■ Your goal
Return verbatim every line from the first line of the data below to the line that contains "Task: Open the Vehicles dropdown", inclusive, and no further.

[Provided data]

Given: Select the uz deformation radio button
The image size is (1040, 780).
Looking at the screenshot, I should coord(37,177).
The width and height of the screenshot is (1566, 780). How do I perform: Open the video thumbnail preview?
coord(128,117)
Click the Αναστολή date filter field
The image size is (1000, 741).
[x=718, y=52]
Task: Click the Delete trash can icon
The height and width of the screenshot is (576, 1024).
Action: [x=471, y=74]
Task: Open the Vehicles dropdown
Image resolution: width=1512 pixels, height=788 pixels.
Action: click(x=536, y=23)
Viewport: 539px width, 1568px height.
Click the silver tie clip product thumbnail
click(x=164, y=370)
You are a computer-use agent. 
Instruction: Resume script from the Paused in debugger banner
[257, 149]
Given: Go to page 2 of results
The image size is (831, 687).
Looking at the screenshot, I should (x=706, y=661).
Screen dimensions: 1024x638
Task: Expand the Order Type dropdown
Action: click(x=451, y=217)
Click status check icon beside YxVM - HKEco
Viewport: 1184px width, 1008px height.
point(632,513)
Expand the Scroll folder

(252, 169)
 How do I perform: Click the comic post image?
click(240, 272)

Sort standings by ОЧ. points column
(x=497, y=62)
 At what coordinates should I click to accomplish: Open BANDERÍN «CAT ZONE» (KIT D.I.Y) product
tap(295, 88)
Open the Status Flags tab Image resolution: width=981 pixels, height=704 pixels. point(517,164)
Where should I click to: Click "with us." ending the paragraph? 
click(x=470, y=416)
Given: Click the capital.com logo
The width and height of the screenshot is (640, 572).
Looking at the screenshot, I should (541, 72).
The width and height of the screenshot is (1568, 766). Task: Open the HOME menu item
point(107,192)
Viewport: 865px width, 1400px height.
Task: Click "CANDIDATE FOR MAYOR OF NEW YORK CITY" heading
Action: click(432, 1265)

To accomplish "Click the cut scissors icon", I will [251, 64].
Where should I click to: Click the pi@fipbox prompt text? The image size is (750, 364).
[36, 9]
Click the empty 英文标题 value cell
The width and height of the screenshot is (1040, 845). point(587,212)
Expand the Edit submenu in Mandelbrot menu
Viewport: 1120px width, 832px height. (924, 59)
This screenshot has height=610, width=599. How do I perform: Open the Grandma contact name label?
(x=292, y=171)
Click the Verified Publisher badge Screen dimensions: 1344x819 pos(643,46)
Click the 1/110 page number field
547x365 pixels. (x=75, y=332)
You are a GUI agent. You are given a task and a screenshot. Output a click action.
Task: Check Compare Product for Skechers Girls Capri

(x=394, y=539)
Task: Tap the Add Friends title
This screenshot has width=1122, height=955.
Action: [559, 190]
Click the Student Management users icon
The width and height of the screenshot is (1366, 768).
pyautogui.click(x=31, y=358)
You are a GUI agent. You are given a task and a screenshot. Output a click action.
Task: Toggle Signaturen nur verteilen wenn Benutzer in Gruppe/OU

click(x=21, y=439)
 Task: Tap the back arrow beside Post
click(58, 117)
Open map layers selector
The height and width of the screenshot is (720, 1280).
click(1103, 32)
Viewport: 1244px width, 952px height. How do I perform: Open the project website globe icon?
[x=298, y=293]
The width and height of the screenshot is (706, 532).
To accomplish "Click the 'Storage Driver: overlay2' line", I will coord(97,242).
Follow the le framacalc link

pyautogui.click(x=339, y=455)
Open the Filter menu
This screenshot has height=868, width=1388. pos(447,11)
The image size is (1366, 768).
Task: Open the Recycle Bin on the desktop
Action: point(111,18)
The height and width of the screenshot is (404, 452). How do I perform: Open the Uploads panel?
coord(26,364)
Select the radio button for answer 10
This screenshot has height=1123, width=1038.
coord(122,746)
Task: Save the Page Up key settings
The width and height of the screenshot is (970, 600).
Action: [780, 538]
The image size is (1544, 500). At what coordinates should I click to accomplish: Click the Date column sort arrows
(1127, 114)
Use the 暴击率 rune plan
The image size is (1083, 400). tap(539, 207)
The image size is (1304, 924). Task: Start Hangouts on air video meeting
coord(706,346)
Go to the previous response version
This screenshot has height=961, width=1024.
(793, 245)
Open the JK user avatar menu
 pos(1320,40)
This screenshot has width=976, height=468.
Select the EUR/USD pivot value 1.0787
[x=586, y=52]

[/Provided data]

■ Exercise answer
Given: Select the uz deformation radio button
The image size is (1040, 780).
Looking at the screenshot, I should coord(37,177).
The width and height of the screenshot is (1566, 780). How do I perform: Open the video thumbnail preview?
coord(128,117)
Click the Αναστολή date filter field
The image size is (1000, 741).
[x=718, y=52]
Task: Click the Delete trash can icon
The height and width of the screenshot is (576, 1024).
Action: [x=471, y=74]
Task: Open the Vehicles dropdown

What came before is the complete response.